Monday, 6 September 2021

Holy Shit!

I am a Eucharistic Minister these days for my sins! I have been many other things in my life but these days I am a Eucharistic Minister for the Catholic church here in little Portobello by the sea. Sounds grand but really, it’s just taking Communion to the housebound to save the parish priest from traipsing around every one of them himself which would be a mammoth task for him.

Apart from the holy stuff I like a gab and am genuinely interested in people’s lives. Most are elderly, some have lived through wars, been in politics, have famous relatives or spent their adult lives travelling the world as sailors. There’s always a story to hear and I’m the man who likes to hear it.

Most of my ‘parishioners’ as it were, are rather elderly and one, in particular, is beginning to lose the place a little: early-stage dementia and this can take a little getting used to. This chap, who has sailed to every continent except Antarctica, is further out where the buses don’t run with every passing week.

 One day early on in the Pandemic when we were just learning the rules and being forbidden by the church to visit folk in their homes, I gave this fella – let’s call him C -  a ring to see how he was faring. Not too good, says C, fed up and resorting to repeated viewings of his wife’s funeral (she’d died about three years previously and they’d been devoted to one another).

I decide to take a bag of comedy DVDs around – Hancock’s Half Hour, Porridge, some Ealing comedies, Father Ted, etc. I can’t stand the idea of the poor old chap watching a funeral on repeat. Nowhere in any self-help book you can name does it say, ‘To cheer yourself up, why not get that old funeral vid out’.

I was never to have ownership of these DVDs again.

Poor chap was falling a lot and in and out of hospital, so his relatives decided the safest place for him was a rather upmarket local care home. So, as soon as it’s deemed Covid-safe I proceed to give him Communion there but always with the unholy thought at the back of my mind about the whereabouts of my precious DVDs.

I can’t ask him as this will only confuse him and it may make me look like some DVD carpetbagger out for his own game.

“Where are my DVDs, C?”

“What DVDs I lent you when you kept watching your wife’s funeral”

A look of startled alarm on his face as he is reminded again that his wife is dead.

“Everything OK?” asks a passing careworker. “Why is C crying?”

“He told me my wife is dead and something about his DVDs”

“I can explain”.

So, I can’t even raise the subject. I look around his rather plush little room for any sign of my babies but there is none. Probably they are with his other possessions while they sell his house. I could ask the relatives, but I never get to meet any of them.
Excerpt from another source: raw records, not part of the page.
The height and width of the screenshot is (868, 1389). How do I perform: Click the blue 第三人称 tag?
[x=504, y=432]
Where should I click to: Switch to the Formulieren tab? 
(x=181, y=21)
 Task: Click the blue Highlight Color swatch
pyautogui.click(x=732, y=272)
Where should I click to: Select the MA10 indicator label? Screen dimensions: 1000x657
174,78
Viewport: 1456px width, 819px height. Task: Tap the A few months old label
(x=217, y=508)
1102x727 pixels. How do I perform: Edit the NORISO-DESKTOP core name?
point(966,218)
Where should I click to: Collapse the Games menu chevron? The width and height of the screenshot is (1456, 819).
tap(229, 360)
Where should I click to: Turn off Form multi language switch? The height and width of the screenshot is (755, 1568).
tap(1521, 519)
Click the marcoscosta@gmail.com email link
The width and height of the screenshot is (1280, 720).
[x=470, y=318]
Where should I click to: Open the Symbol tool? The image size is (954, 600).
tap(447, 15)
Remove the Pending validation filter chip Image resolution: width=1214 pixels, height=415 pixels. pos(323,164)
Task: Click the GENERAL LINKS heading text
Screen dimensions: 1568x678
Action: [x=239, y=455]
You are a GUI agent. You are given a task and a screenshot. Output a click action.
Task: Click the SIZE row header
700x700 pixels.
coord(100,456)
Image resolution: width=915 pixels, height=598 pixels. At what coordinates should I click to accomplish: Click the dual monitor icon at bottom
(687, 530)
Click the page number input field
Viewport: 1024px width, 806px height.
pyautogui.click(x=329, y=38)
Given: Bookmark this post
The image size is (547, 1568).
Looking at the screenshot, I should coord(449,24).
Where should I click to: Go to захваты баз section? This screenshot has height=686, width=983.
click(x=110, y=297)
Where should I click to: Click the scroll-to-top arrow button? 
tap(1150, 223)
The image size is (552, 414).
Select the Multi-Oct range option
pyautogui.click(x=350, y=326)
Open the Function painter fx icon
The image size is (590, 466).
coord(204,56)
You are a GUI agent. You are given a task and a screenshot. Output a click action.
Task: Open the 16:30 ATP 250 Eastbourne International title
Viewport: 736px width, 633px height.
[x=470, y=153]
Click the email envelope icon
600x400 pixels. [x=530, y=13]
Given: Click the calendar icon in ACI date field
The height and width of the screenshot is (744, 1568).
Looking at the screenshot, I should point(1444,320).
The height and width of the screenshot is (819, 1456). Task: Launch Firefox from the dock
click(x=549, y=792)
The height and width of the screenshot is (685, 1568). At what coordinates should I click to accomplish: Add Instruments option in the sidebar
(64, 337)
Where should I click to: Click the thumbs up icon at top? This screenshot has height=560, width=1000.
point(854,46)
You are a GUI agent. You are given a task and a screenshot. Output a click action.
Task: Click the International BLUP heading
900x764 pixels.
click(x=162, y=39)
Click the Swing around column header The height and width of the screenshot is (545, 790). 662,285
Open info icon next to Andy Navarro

The other day I was entertaining a favourite pastime of scouring the local charity shops for books and CDs and that when I see them. Someone has made quite a presentation of them, quite a theme. There in the window of Cancer Research are all my comedy DVDs. I recognise the little nicks and blemishes and, anyway, it would have to be some coincidence for them to be doppelgangers of my originals.

They are priced two and three quid each and there is a dozen of them. Will I buy them back or will have an awkward conversation inside?

“You see those DVDs in your window…? Well, you won't believe this”.